NovaStar, in a form 10-Q filed for the quarter ended June 30, noted conditions and events that have adversely impacted the subprime mortgage industry as well as the company's operations, liquidity and financial condition during 2007.

The Kansas City, Mo., specialty finance company had disclosed a downgraded rating by Moody's Investor Services as well as litigation in California involving a NovaStar subsidiary.

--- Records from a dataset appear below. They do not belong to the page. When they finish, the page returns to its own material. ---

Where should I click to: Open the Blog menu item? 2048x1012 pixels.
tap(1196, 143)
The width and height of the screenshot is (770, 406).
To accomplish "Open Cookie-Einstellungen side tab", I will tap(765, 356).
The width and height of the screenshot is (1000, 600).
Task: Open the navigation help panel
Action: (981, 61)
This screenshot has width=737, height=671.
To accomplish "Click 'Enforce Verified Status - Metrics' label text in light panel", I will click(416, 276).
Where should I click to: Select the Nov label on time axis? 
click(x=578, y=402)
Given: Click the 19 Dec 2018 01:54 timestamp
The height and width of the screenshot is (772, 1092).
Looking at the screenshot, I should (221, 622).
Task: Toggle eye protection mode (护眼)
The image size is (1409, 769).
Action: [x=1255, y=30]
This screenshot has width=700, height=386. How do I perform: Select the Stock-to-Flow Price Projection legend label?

In addition, NovaStar had suspended its wholesale originations and cut back its retail originations, a company news release stated.

Independent auditors Deloitte & Touche LLP will not issue a consent or "otherwise be associated with the rights offering unless the company reissued its 2006 financial statements to include footnote disclosures" regarding recent matters, according to the release.

NovaStar, in an effort to restructure its operations, plans to focus on managing its portfolio of securitized residential loans totaling some $15.45 billion and downsize its retail lending organization to 125, from 400, employees.

"We expect significantly lower loan originations in the second half of 2007, and we intend to proceed cautiously until we see signs of improvement from this distressed phase of the mortgage cycle," president and chief executive officer Lance Anderson explained.

"The size of NovaStar's portfolio of securitized residential loans can be expected to decline gradually as older loans and securities mature and are not replaced with new mortgage assets. Our goal is to preserve and maximize the value of the portfolio through this difficult period for the industry, and we will continue to evaluate developments closely and consider all necessary or appropriate changes or strategies."